Keep in mind that a cellular iPad model will cost more than a WiFi-only model, and you’ll also pay a monthly fee for the data plan. More specifically, you’ll pay $130 more for a WiFi+Cellular iPad model, except for the iPad Pro, where there’s only one WiFi+Cellular model available for $1.079.
As for the data plan, that really depends on the carrier you choose and what type of data plan you get, but some carriers allow you to add an iPad to your current phone data plan by just paying a small monthly access fee, which can certainly lower the cost. For instance, you can add an iPad to your current Verizon data plan for just $10 per month.
Do You Want Touch ID?
Touch ID is the fingerprint sensor that’s embedded into the home button on several iOS devices, and it makes unlocking your iPad much more convenient, since you don’t have to keep entering in a passcode every time.
Touch ID is also used for authorizing purchases in the App Store and authorizing payments through Apple Pay within shopping apps.
It’s a cool feature to have, but only certain iPads have it. The iPad Pro, iPad Air 2, and the iPad mini 4 come with Touch ID, whereas the iPad Air and the iPad mini 2 do not have it.
It’s really just a preference as far as whether or not you should have Touch ID, but it’s worth noting that you’ll pay a bit more for the tablet to have the privilege of getting Touch ID capabilities.
What Color Do You Want?
Perhaps the last, and most trivial, question to ask yourself is what color iPad you want.
All iPad models except for the iPad Air and the iPad mini 2 come in silver, space gray, and gold. The iPad Air and the iPad mini 2 only come in silver and space gray, so if you want a gold iPad, your options are automatically narrowed down a bit.
Functionality-wise, there’s no performance difference or anything between the different color options.

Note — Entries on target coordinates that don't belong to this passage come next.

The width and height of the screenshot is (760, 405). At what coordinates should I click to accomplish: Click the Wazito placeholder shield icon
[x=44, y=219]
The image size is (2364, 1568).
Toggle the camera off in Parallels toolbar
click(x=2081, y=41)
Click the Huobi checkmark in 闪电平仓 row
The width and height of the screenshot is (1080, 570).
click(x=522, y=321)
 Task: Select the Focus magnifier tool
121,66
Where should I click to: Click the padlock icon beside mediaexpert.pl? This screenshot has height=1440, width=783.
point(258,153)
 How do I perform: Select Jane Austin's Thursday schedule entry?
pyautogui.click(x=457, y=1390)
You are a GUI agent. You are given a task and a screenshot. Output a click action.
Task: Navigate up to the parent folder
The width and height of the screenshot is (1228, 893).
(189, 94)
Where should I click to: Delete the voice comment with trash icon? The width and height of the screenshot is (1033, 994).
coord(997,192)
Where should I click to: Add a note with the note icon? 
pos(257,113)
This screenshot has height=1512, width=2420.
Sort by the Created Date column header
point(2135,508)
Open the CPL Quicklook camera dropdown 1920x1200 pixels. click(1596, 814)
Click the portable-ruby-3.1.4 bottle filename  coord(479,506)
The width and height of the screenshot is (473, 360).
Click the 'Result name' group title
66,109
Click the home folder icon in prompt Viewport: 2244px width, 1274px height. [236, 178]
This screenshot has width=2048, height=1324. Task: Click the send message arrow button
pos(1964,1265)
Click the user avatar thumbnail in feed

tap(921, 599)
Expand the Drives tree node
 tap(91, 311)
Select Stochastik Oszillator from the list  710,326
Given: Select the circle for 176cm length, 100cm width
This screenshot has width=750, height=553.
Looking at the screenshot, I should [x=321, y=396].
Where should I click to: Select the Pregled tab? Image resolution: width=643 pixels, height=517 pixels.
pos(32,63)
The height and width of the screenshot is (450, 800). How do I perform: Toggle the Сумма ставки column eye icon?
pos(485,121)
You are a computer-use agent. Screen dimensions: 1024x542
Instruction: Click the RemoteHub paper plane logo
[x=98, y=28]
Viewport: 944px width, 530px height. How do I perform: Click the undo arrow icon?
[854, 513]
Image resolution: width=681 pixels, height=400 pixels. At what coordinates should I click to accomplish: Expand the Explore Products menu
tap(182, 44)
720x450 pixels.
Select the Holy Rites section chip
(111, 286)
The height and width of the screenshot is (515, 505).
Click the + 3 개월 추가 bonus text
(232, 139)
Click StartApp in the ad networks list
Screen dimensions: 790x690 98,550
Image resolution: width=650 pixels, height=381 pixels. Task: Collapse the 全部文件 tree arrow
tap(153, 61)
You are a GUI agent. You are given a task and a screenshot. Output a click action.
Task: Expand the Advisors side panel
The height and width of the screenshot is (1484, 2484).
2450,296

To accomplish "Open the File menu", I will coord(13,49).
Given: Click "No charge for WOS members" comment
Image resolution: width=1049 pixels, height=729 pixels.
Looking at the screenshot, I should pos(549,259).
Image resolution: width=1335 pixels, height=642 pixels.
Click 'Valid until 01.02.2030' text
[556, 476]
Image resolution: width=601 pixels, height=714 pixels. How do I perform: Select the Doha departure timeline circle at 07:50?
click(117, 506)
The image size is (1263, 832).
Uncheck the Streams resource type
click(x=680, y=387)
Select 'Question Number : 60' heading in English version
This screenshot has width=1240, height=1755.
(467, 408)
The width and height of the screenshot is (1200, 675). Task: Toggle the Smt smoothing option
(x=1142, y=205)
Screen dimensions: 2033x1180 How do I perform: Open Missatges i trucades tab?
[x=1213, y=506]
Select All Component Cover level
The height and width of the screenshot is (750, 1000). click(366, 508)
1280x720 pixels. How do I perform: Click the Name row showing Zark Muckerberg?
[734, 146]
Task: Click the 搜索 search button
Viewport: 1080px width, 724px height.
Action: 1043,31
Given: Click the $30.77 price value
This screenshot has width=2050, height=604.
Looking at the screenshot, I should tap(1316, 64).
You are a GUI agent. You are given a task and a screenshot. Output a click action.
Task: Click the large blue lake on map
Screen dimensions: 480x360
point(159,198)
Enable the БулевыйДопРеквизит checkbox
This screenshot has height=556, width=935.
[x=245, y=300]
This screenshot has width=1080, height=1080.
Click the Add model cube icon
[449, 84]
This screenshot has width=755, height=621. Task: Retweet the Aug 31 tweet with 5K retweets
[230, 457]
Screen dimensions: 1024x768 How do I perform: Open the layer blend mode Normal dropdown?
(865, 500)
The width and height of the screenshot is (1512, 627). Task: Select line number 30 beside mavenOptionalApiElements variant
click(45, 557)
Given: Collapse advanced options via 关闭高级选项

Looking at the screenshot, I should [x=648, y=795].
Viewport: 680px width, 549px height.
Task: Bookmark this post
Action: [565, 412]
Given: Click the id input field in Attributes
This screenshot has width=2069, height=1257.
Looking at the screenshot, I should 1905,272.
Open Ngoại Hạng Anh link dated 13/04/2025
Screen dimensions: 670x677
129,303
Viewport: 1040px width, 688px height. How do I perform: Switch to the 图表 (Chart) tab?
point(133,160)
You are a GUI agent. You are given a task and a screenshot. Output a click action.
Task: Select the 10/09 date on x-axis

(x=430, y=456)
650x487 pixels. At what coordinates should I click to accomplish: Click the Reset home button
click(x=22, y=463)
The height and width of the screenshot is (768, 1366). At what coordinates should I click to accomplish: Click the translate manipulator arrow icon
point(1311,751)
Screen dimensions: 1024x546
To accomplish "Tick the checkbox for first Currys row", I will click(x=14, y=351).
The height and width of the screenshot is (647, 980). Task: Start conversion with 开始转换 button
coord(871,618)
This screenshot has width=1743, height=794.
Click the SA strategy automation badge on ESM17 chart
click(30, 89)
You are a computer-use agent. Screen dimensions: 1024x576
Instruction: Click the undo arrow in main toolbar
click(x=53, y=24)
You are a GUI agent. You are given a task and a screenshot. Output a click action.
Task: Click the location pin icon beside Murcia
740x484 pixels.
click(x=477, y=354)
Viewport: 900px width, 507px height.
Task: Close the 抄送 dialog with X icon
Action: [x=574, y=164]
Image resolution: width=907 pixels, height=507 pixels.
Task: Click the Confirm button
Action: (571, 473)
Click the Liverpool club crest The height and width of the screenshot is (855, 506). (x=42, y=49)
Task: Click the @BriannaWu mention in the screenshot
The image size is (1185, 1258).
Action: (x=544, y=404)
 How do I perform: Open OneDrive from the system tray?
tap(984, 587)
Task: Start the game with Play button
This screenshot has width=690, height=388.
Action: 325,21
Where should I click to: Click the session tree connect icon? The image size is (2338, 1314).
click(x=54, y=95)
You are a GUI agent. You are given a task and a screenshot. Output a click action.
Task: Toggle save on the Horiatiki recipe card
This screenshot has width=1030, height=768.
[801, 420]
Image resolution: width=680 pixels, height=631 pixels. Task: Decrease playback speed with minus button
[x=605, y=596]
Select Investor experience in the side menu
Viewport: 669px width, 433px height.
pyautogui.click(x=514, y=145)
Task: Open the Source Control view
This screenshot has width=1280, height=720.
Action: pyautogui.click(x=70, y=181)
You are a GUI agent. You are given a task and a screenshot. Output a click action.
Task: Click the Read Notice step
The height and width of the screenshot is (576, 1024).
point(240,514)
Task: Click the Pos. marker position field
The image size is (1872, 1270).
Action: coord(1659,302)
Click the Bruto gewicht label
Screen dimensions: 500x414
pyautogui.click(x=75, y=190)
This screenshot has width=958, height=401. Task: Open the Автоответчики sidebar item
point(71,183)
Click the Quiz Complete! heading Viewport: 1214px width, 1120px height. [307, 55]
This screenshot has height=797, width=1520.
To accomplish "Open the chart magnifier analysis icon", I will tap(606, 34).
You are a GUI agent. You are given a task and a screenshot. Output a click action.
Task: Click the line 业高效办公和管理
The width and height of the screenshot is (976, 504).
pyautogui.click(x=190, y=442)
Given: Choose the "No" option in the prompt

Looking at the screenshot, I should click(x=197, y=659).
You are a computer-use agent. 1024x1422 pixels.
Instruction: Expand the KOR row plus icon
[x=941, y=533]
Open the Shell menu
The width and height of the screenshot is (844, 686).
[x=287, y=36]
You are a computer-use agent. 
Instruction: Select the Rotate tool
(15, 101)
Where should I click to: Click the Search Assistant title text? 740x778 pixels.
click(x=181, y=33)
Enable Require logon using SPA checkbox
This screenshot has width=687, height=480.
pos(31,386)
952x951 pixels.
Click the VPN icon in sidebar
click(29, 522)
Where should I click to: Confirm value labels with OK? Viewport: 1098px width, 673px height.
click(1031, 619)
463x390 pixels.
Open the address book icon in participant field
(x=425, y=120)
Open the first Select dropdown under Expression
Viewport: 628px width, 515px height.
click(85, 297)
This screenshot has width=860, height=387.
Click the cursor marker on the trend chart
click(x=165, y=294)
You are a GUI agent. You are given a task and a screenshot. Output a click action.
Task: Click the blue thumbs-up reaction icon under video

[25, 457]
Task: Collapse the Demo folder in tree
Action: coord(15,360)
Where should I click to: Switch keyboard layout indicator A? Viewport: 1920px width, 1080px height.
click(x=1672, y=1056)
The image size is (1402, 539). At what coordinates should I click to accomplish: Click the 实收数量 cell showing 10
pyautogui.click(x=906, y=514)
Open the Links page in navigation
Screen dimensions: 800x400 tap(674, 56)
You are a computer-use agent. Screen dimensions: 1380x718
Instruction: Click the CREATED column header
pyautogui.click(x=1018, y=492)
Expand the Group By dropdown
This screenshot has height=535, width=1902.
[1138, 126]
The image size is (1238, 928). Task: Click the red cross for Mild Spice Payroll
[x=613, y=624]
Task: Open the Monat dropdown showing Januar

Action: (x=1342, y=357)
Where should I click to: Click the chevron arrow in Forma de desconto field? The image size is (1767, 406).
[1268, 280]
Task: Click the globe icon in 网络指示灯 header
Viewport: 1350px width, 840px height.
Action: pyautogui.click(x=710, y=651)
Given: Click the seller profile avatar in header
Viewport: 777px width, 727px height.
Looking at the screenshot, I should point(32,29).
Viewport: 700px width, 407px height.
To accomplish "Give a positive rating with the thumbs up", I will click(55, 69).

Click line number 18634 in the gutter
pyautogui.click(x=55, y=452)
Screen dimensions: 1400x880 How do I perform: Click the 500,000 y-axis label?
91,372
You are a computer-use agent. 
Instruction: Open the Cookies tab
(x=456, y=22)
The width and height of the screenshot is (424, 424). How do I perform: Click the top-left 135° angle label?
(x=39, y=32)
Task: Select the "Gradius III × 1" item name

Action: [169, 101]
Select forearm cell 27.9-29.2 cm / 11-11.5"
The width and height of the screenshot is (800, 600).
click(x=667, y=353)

It’s really just a matter of picking your favorite color and going with that.
The Bottom Line
If you’re someone who likes to do their research and window shop, it’s probably going to come down to price for you, but you also want to get an iPad model that has enough storage and is new enough to last you a while before you need to upgrade again.
This is why it’s important to ask yourself all these questions, because if you simply just buy the cheapest iPad available, your experience may not be all that great with just 16GB of storage space. And if you buy an older model to save money, the performance may not be at a level you want.
So while price is important, it’s really all about the different factors coming together to create the ideal experience that meets your needs.